Today this shaped much of South Africa’s post-apartheid government’s policies with regard to special education.
Post-Apartheid South Africa and Special Needs Education
Unfortunately, special educational needs have followed the usual historical pattern. Since the end of apartheid, they were again consigned to the margins of educational concern.
There was rapid development of many mainstream education policies following our first democratic elections. However, for White Paper 6 to be finalised, there was a delay of four years. This was the paper that would set policy for Special Needs Education.
The policies formulated are generally in line with best international practices. Yet, as we have seen, the government is still a long way off from realising these admirable goals.
The Private Sector is Stepping in for Quality Special Needs Education
We hope to see major improvements to the public special schooling needs sector into the future. We trust that we will.

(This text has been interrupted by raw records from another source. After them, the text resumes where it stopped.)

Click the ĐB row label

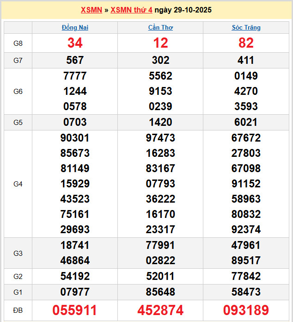(x=18, y=310)
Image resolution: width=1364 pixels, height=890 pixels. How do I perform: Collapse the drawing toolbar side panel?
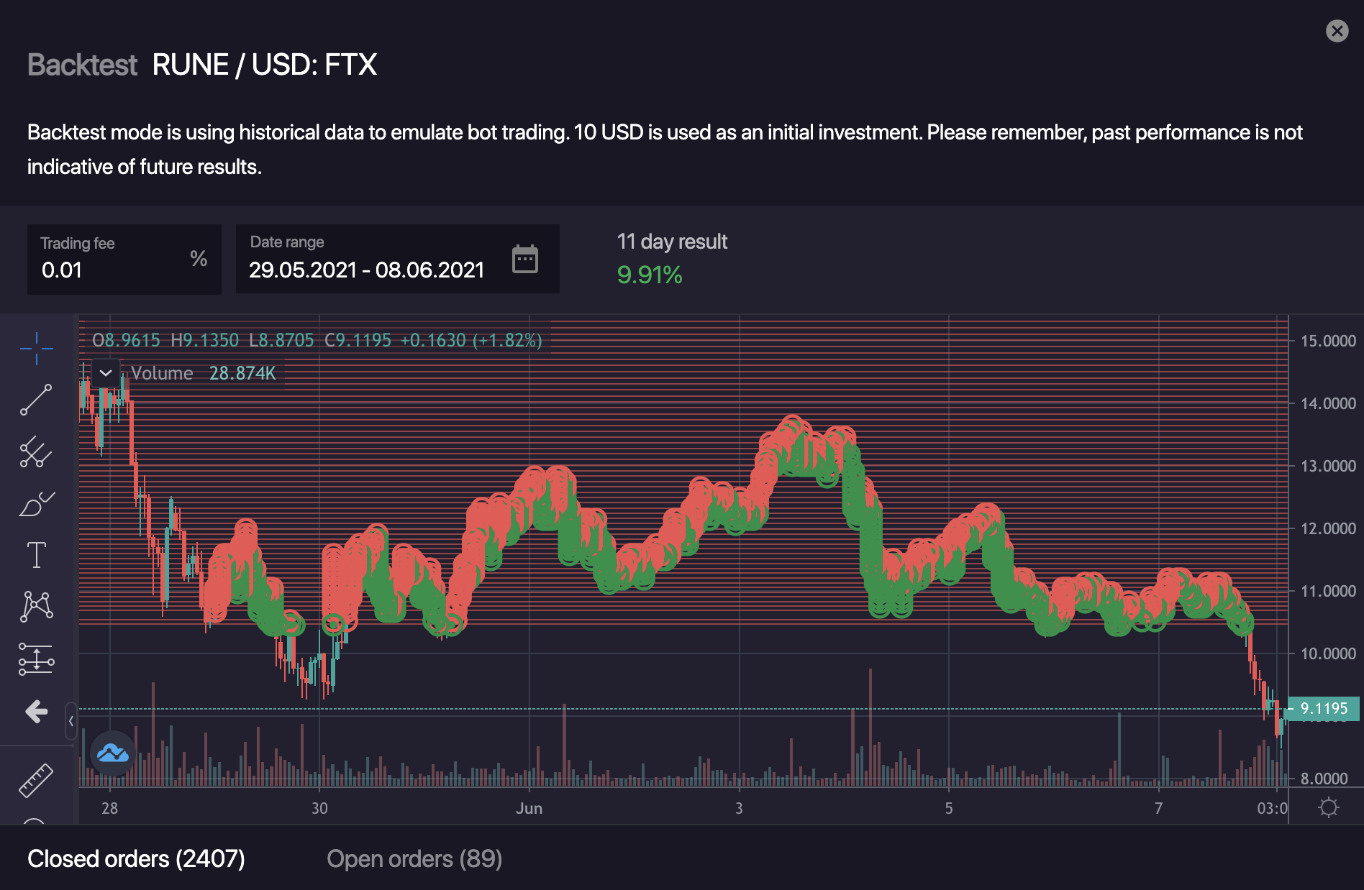71,721
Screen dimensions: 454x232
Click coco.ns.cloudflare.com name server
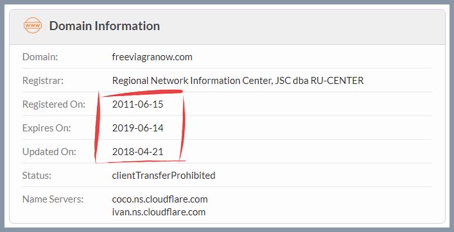[160, 199]
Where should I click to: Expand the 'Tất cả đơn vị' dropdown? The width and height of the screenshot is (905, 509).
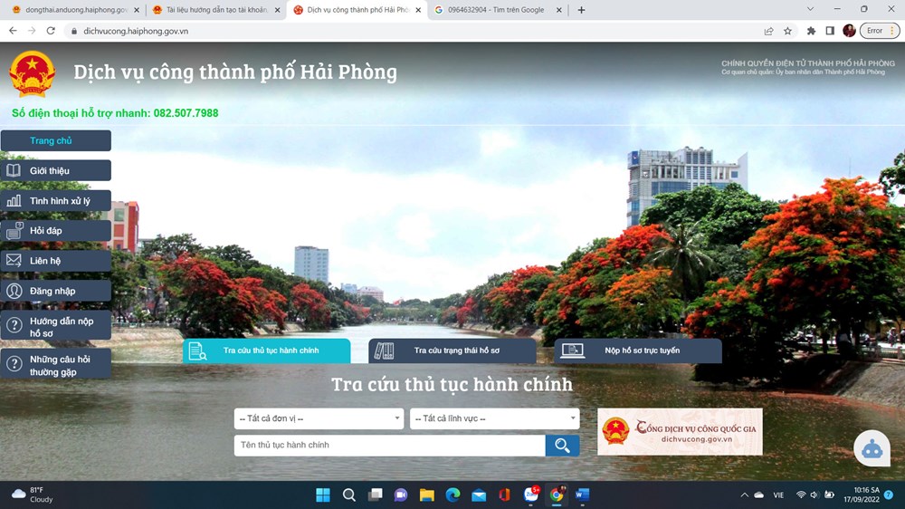click(x=319, y=418)
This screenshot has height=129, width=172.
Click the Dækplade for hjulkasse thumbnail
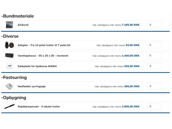coord(9,66)
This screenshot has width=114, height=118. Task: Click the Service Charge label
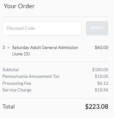(17, 90)

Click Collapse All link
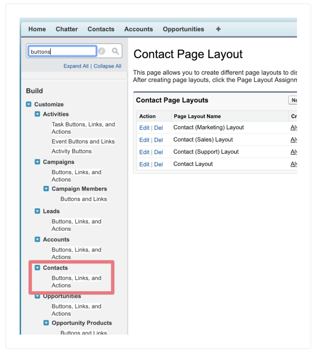pos(107,66)
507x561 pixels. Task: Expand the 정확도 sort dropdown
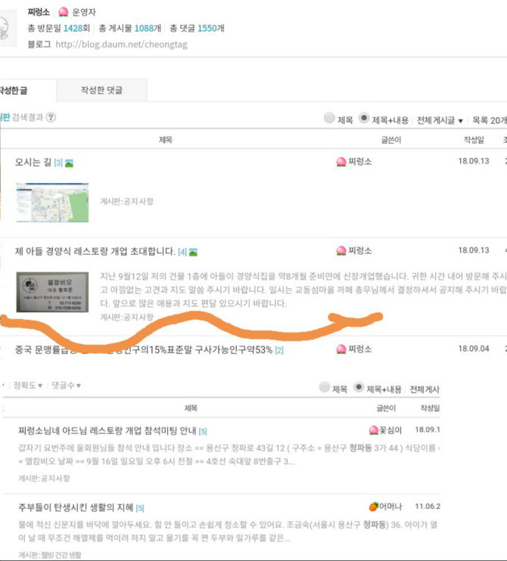[28, 386]
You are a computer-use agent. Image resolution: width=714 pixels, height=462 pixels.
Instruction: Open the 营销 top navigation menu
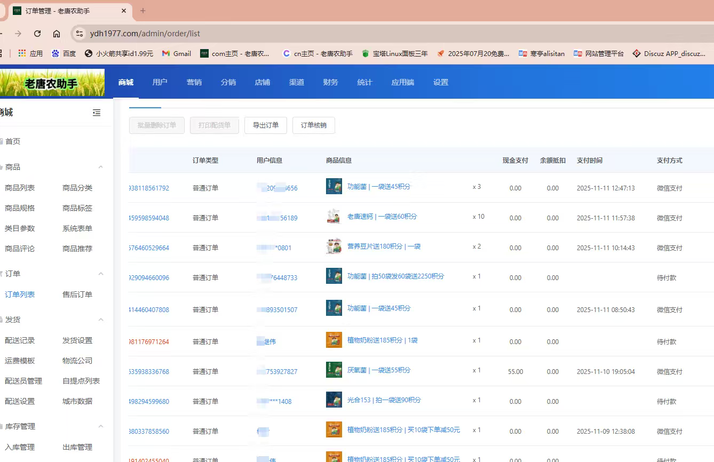[194, 82]
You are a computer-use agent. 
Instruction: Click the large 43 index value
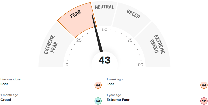(104, 60)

Right now, for various reasons, it is clear that a special needs student would best be served by a private school. Japari is such a school.
For over 50 years, Japari has been helping students who have not found success in traditional schooling environments.
Into the future
There are exciting developments in the field of education for special needs. These can have positive ramifications on our shores in South Africa. With the political will, we could see incredible advances which will benefit thousands of children with specific learning challenges.
Japari will always be part of those solutions. We are dedicated to offering learning support for special needs students. We will continue to nurture and develop the potential in every child we teach. We will continue to live out our motto of Vision-Faith-Courage.
We have and will continue to set an example for other public and private special needs schools to follow. Vision to see. Faith to believe. Courage to achieve.